Member of the Tennessee House of Representatives from the 54th district
- In office January 9, 2007 – January 8, 2019
- Preceded by: Edith Taylor Langster
- Succeeded by: Vincent Dixie

Member of the Nashville Metro Council from the 1st district
- In office 1993–2003

Personal details
- Born: December 9, 1952 (age 73) Sumner County, Tennessee, U.S.
- Party: Democratic
- Spouse: Married
- Alma mater: Tennessee State University Bachelor of Science (BS) Vanderbilt University

= Brenda Gilmore =

American politician (born 1952)

Brenda Gilmore (born December 9, 1952) is a former Democratic member of the Tennessee Senate, representing the 19th district from 2019 to 2023.

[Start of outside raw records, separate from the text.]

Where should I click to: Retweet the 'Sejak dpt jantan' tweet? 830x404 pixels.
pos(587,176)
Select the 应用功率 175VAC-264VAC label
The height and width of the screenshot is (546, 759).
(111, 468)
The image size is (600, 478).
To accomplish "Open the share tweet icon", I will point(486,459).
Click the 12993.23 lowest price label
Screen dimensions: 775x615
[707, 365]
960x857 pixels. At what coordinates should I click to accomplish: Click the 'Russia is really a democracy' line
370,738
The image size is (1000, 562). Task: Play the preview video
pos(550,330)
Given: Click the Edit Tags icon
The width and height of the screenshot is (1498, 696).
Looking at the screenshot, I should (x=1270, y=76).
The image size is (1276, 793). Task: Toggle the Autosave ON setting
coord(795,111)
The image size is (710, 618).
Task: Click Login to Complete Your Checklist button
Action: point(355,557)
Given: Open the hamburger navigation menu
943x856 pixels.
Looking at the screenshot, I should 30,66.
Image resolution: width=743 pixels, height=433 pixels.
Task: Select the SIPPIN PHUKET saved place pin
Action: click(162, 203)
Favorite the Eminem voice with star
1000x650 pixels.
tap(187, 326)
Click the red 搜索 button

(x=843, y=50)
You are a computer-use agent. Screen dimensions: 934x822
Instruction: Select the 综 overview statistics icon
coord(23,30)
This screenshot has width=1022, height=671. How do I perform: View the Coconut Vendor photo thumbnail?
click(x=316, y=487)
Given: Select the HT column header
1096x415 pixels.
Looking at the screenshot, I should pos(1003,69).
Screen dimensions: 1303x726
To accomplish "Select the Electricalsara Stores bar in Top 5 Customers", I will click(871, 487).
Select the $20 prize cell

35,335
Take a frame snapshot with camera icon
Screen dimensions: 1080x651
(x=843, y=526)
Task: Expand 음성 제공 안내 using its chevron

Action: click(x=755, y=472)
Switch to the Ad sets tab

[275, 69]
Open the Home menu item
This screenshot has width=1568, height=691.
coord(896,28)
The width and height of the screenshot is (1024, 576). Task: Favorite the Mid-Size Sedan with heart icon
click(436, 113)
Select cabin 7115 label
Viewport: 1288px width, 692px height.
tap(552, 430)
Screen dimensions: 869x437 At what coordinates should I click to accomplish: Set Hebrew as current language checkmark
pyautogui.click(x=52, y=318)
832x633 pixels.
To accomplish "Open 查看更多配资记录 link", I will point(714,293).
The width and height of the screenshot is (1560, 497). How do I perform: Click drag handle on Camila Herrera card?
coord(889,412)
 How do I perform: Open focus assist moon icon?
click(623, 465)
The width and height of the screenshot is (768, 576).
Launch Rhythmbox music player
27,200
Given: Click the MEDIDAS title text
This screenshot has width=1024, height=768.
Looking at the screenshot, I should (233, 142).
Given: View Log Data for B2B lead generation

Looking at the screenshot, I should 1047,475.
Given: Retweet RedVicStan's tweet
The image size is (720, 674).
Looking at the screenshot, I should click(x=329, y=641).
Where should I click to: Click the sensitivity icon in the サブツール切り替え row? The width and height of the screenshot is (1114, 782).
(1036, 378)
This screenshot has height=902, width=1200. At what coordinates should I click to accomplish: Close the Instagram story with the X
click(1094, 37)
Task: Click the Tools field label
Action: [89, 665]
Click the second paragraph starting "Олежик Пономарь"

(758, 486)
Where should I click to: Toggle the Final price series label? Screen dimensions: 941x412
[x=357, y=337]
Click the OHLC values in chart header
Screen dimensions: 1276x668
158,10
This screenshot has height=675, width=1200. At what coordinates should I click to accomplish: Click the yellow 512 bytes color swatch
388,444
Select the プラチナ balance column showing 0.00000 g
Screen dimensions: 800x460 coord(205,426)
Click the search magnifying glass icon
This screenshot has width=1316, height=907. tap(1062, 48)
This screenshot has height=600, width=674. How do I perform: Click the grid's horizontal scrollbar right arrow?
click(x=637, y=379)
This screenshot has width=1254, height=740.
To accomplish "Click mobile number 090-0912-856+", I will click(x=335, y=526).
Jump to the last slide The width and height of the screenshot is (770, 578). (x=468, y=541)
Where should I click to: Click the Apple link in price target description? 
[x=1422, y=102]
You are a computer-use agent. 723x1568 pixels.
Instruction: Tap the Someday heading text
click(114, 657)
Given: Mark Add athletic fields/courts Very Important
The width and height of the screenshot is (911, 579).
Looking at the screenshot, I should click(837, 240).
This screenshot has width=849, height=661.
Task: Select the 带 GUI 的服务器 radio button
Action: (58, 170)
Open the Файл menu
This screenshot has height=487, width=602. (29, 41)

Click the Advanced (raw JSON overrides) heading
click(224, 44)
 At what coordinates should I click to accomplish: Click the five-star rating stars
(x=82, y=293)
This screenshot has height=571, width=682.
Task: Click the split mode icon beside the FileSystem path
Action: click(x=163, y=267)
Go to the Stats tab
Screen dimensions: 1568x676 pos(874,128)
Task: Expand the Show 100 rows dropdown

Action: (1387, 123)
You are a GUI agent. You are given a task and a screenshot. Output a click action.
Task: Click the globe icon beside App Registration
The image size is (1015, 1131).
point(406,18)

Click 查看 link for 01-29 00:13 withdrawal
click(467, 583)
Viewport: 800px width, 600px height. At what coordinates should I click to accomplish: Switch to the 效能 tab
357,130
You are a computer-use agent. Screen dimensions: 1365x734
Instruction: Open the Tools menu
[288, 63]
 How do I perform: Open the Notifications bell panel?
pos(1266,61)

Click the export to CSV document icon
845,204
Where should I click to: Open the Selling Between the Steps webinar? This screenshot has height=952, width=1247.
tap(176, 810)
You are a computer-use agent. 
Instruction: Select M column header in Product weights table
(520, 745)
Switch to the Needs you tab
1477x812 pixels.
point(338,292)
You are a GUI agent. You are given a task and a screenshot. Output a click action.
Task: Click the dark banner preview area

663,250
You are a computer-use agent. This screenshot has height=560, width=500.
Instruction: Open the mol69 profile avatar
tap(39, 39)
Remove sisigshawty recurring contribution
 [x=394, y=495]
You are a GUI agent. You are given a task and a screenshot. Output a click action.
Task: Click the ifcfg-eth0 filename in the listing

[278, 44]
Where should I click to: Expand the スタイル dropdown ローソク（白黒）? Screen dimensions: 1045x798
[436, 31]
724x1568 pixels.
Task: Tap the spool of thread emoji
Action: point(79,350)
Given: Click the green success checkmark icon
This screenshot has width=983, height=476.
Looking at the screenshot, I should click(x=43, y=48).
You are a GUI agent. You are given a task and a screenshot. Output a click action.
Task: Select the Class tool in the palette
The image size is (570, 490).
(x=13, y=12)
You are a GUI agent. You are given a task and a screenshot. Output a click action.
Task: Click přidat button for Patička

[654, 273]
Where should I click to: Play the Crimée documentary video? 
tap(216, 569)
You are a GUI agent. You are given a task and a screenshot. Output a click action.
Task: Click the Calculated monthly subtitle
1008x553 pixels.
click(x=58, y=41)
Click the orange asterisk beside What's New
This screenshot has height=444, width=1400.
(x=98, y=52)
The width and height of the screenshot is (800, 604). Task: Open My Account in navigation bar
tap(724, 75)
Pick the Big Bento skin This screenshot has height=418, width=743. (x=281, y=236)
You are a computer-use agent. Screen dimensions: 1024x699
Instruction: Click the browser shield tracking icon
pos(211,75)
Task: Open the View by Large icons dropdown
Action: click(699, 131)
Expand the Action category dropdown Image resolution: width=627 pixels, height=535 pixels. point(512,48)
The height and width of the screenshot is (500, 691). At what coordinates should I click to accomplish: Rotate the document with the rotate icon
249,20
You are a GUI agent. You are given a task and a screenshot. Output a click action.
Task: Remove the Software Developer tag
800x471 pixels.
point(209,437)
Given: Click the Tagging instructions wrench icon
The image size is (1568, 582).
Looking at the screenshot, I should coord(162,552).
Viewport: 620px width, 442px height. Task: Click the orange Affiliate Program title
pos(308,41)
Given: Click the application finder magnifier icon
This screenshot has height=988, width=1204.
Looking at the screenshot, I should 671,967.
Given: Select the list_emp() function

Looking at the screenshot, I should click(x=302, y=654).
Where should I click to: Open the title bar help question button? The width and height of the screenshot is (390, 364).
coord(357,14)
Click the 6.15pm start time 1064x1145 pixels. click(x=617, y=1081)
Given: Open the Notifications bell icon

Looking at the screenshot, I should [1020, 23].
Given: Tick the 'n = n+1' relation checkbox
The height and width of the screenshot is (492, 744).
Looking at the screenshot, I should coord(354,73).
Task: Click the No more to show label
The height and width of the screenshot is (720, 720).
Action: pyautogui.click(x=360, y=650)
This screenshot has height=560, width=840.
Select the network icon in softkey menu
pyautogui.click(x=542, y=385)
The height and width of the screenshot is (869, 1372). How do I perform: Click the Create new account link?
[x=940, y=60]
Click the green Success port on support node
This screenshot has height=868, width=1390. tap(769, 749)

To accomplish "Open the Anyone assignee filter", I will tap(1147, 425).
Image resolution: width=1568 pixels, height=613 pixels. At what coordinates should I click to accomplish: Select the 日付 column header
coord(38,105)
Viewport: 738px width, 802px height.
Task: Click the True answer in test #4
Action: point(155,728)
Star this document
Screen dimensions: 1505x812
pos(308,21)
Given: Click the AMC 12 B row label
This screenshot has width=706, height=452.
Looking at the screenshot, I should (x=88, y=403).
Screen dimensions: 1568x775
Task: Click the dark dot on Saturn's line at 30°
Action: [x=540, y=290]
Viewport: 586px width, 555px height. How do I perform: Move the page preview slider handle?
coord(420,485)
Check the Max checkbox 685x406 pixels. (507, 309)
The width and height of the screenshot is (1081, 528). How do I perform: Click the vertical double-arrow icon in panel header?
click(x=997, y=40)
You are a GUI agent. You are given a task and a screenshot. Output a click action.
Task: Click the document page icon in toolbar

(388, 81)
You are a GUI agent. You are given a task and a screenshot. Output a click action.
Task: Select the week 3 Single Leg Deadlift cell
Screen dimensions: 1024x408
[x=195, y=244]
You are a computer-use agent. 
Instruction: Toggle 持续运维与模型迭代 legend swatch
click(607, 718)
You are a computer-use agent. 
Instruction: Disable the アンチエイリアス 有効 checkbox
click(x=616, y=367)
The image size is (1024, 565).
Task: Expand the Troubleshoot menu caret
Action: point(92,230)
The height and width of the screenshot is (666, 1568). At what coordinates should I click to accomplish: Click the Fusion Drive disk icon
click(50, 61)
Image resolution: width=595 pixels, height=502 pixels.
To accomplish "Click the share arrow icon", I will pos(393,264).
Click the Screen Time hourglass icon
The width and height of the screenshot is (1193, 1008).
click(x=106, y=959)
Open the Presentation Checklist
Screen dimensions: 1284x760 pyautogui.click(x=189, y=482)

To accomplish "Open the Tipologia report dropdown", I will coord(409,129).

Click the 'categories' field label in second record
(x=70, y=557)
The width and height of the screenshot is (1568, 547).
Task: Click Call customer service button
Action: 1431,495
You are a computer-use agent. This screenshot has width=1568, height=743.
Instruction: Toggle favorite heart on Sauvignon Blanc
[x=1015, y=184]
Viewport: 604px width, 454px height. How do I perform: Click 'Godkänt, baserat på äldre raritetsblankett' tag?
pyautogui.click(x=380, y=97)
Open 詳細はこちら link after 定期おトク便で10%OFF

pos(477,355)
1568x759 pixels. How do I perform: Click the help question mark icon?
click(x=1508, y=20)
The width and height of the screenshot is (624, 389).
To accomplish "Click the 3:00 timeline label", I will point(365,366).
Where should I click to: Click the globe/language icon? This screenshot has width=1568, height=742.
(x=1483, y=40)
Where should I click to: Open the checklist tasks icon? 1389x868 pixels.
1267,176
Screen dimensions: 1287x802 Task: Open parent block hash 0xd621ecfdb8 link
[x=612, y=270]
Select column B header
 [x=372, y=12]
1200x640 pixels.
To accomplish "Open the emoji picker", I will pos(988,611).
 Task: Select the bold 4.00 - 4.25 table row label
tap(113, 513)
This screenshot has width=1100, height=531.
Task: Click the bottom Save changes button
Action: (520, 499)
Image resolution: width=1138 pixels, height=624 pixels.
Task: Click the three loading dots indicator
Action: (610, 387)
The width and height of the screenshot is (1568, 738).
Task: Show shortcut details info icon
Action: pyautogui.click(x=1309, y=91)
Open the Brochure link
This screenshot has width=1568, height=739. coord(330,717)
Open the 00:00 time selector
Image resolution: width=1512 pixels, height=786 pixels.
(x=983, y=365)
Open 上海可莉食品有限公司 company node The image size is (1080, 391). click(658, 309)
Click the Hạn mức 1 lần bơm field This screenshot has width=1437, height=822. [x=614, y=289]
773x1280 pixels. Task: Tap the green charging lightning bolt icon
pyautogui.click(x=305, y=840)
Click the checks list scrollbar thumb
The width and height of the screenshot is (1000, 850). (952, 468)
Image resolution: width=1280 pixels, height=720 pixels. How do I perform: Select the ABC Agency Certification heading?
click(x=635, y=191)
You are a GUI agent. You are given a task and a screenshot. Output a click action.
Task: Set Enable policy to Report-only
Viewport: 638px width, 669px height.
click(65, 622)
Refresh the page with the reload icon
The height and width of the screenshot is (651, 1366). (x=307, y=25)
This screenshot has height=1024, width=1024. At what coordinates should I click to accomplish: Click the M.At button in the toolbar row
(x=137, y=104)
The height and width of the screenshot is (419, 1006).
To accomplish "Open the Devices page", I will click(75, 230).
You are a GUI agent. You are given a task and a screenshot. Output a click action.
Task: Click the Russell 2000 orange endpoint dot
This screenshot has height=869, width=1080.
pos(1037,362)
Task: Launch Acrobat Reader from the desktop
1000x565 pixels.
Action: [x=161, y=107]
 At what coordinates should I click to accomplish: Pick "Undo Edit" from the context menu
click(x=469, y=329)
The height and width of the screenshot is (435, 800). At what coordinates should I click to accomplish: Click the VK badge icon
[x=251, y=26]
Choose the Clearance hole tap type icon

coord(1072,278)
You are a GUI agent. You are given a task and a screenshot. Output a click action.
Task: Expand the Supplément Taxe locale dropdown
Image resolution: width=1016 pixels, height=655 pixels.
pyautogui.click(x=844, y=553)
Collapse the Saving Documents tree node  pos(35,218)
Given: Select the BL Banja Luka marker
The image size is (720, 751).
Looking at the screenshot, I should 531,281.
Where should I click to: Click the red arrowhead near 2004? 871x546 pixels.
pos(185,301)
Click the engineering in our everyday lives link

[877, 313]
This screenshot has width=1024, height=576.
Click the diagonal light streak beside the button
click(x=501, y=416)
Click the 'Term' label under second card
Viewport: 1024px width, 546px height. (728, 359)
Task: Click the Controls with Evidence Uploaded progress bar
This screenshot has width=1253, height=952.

==Education and non-political career==
Brenda Gilmore graduated with a Bachelor of Science in Business degree from Tennessee State University in 1984, and with a Master of Human Resource Development degree from Vanderbilt University in 1988. She is also a graduate of the Tennessee Government Executive Institute, the Vanderbilt Leadership Development Forum, and Leadership Nashville. From 1979 to 1987, she worked at the Tennessee Department of General Services. She is the Director of Mail Service at Vanderbilt University and has been director of State Postal Services. She has been a clerk and secretary of Fairfield Baptist Church and a Sunday School teacher.

She served on the Nashville Metro Council from the 1st District from 1993 to 2003. She was then elected to the Tennessee House. During the 2003-2007 session, she was the chairwoman of the Budget and Finance Committee.

==Personal life==
Her daughter, Erica Gilmore, is a member of the Nashville Metro Council from the 19th district.